• Supplied data:
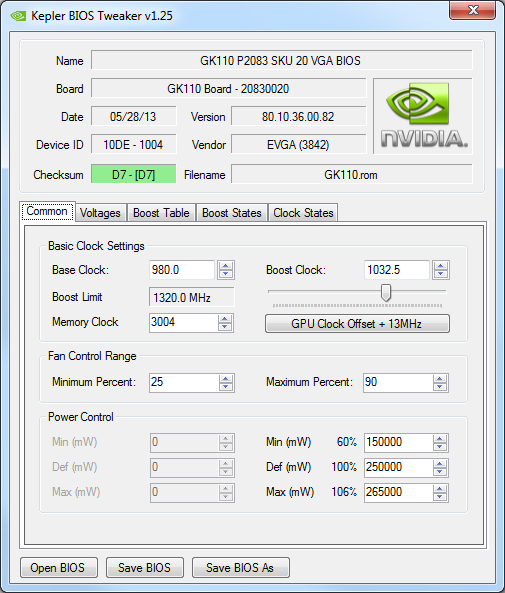This screenshot has height=593, width=505.
Task: Click the boost clock slider handle
Action: (386, 293)
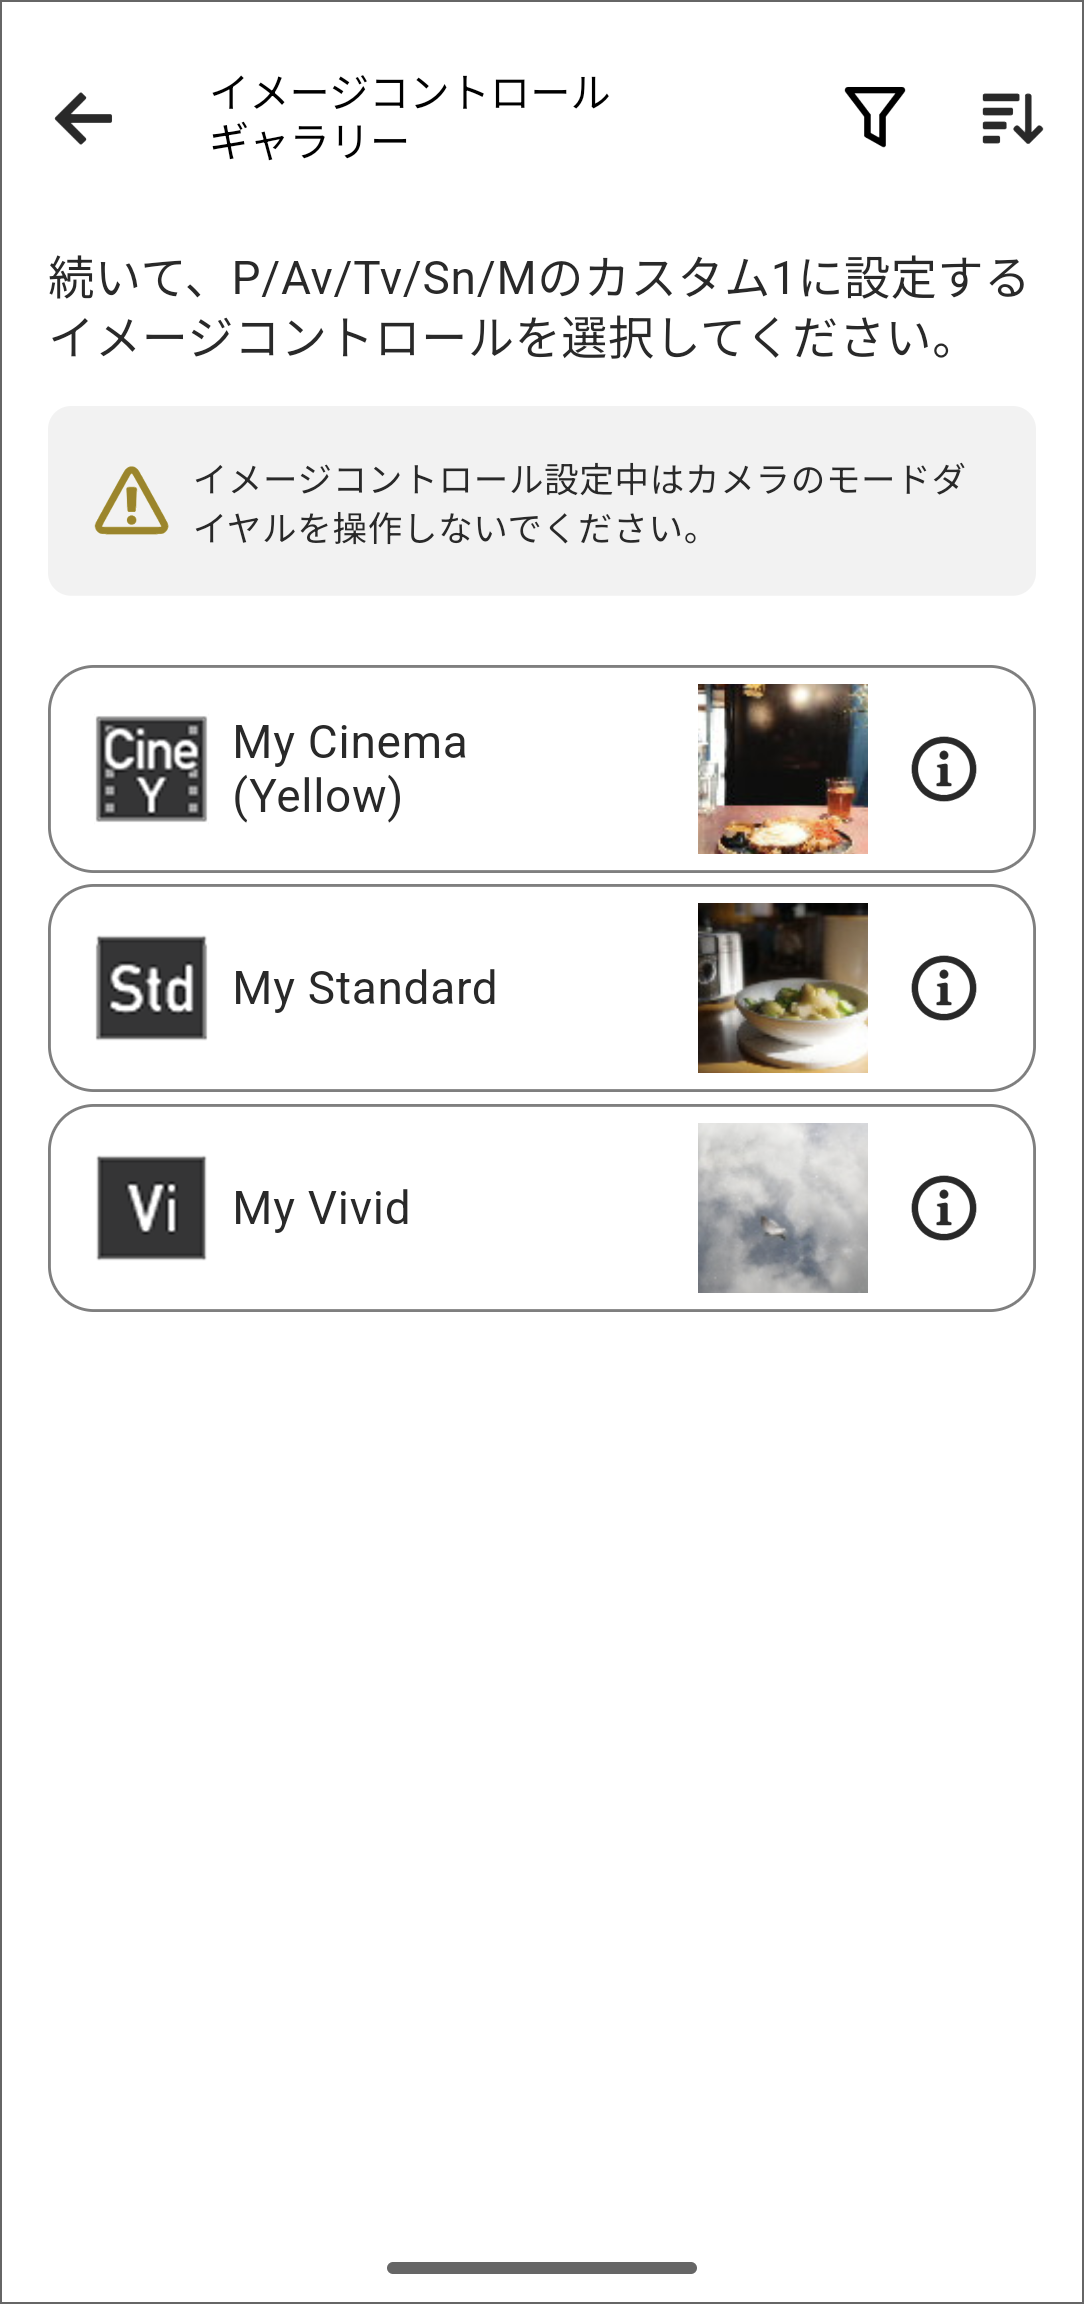The height and width of the screenshot is (2304, 1084).
Task: Tap the bottom home indicator bar
Action: coord(542,2267)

• Problem details: Reproduce the lines above word for word, without the pictures.

• Task answer:
This screenshot has height=593, width=505.
Task: Click the boost clock slider handle
Action: (386, 293)
The height and width of the screenshot is (2304, 1084).
Task: Tap the bottom home indicator bar
Action: coord(542,2267)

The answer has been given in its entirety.